Illness/ Injury/trauma


We all define ourselves by what we do, by our priorities in life. I had never given much thought to the question "Who am I?" Yet, when asked at the start of a new course, job, or other group function, I proudly stood up and defined myself based on whatever I was focused on at the time. For example, I stated, "The captain of my drill team" when attending school. At a work event, I was a "Hardworking employee who loved the company and had plans to enter management." When I got married, I was "a Wife" followed by "a mother."


Each life change held challenges, but any change that involved loss was emotional and stressful. For example, leaving friends at one school to go to a new school, changing jobs, and even having children had a strong sense of excitement of the unknown that quickly overshadowed most doubt I might have had. Changes like divorce or children moving out can be either anticipated and celebrated or profoundly devastating. Most people spend most of their working lives anticipating retirement and then are lost when it finally happens.

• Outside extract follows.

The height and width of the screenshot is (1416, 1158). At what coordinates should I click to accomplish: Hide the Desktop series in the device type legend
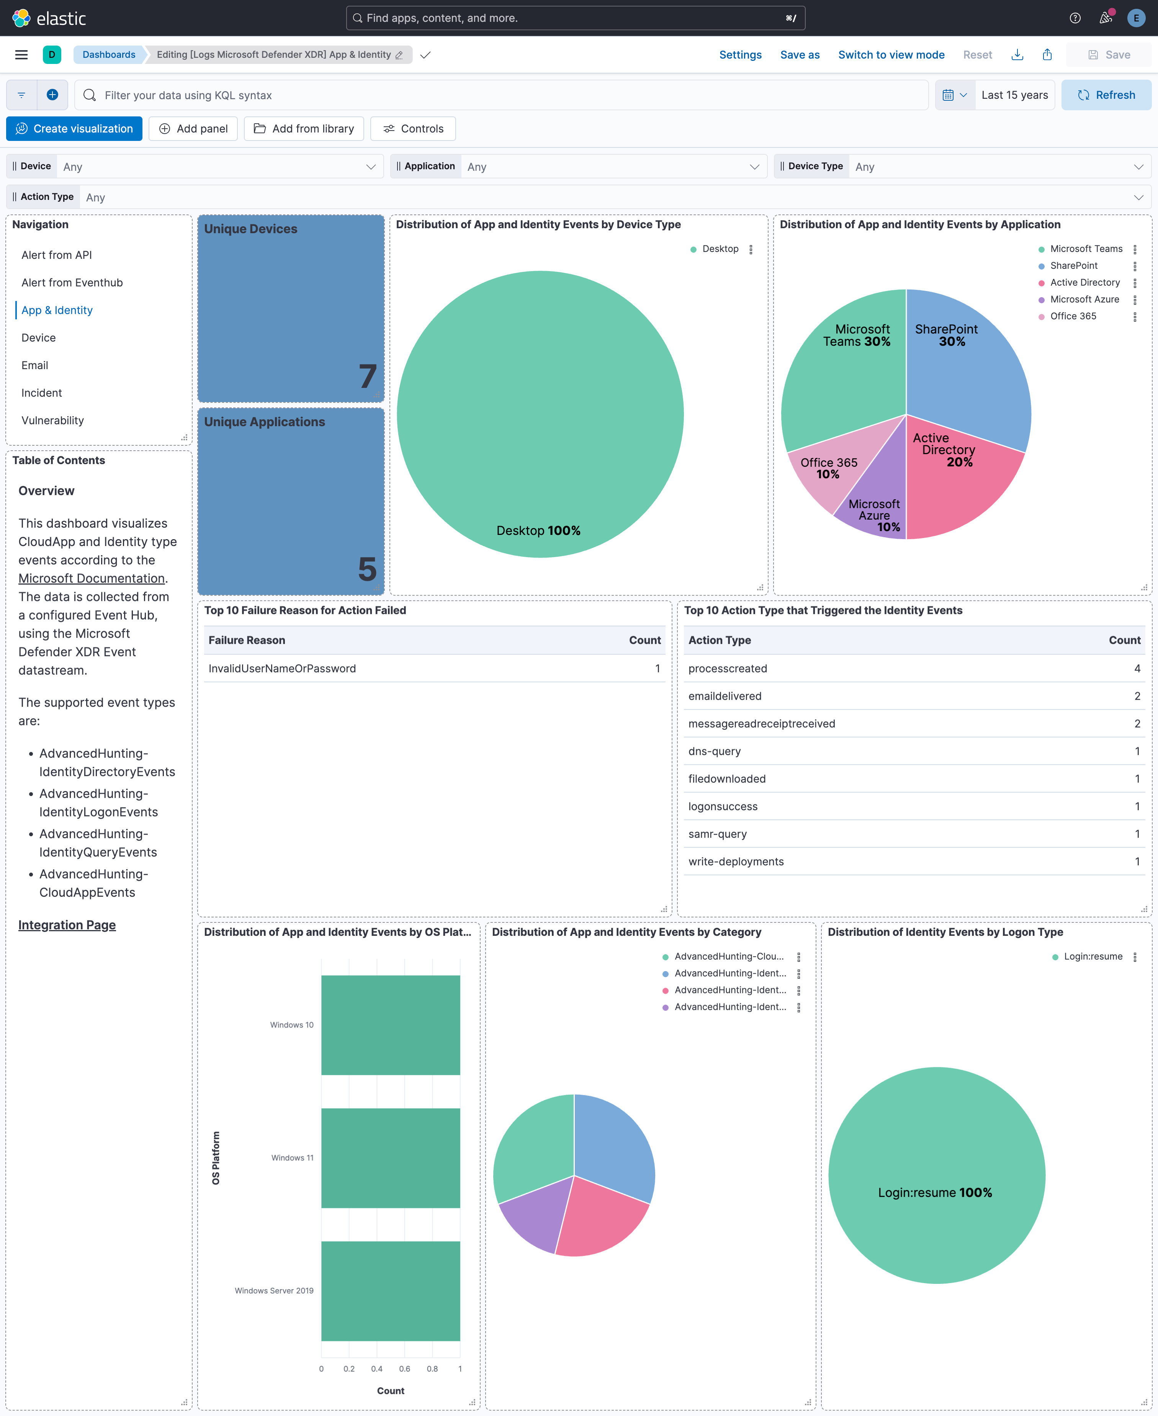719,249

My injury forced me to stop identifying who I was by what I did and made me look at myself as a complete package, the sum of all those parts. In my life, I have experienced traumas that changed the course of my life and are still altering things today. The phrase "It doesn't get better, but you do get through it" best summarizes my beliefs on traumatic events. Enough about Life changes and back to how I discovered who I am.


My injury took everything away from me in an instant. Once a strong independent woman, I was reduced to needing help to dress, bathe, or anything required in basic life. While my body was betraying me, my mind wasn't far behind. I was a mother who couldn't care for my children and a wife who was not a wife by any definition. I had been a truck driver, a painter, a car repair person, a salesperson, a landscaper, housekeeper, seamstress, cook... I think you get the idea. But, the most brutal loss was my belief I wasn't a mother, a wife, … I was nothing.


I had spoken to a great counselor during my 2nd divorce and was open to trying it again. Unfortunately, I was diagnosed with "ADJUSTMENT DISORDER secondary to my injury," among a few other things. I now see that we all suffer from an ADJUSTMENT DISORDER SECONDARY TO LIFE".


I was always asked what I wanted to be when I grew up from a young age. Now that I'm grown up, I realize I want to be ME. I want to like myself and be the best version of myself. All those things I thought I had been, the things that were now lost to me, were still a part of me. No one can take away what you have done, what you have experienced, or how you dealt with it at the time. They are what makes you … well you.


If you don't get to know yourself, you will be lost when life throws a curve, including retirement. My children are all grown up (18+ YRS) and have lives of their own. I can't work anymore, but I am still married to my best friend. My husband always said that it was the independent thinking, decisive and opinionated woman that he fell in love with. I was his friend first, and now that we are facing a future that brings us all the time with no distractions, it is that same person I want to be again. So I don't think I lost her exactly. She just got dusty while I focused on other priorities the last few decades.


I have made some huge mistakes in my life, and I know my actions have hurt the people I love, and for that, I am sorry. However, I am not sorry I experienced the things I have because they made me who I am today, and "I like the person I have grown to be."


As you face changes in your life, ask yourself, "Who am I?". The answer should never change, you are YOU, and there will never be another You, making you something pretty special. So embrace yourself and focus on how much more you can fit into the definition of YOU and not what you fear you are losing.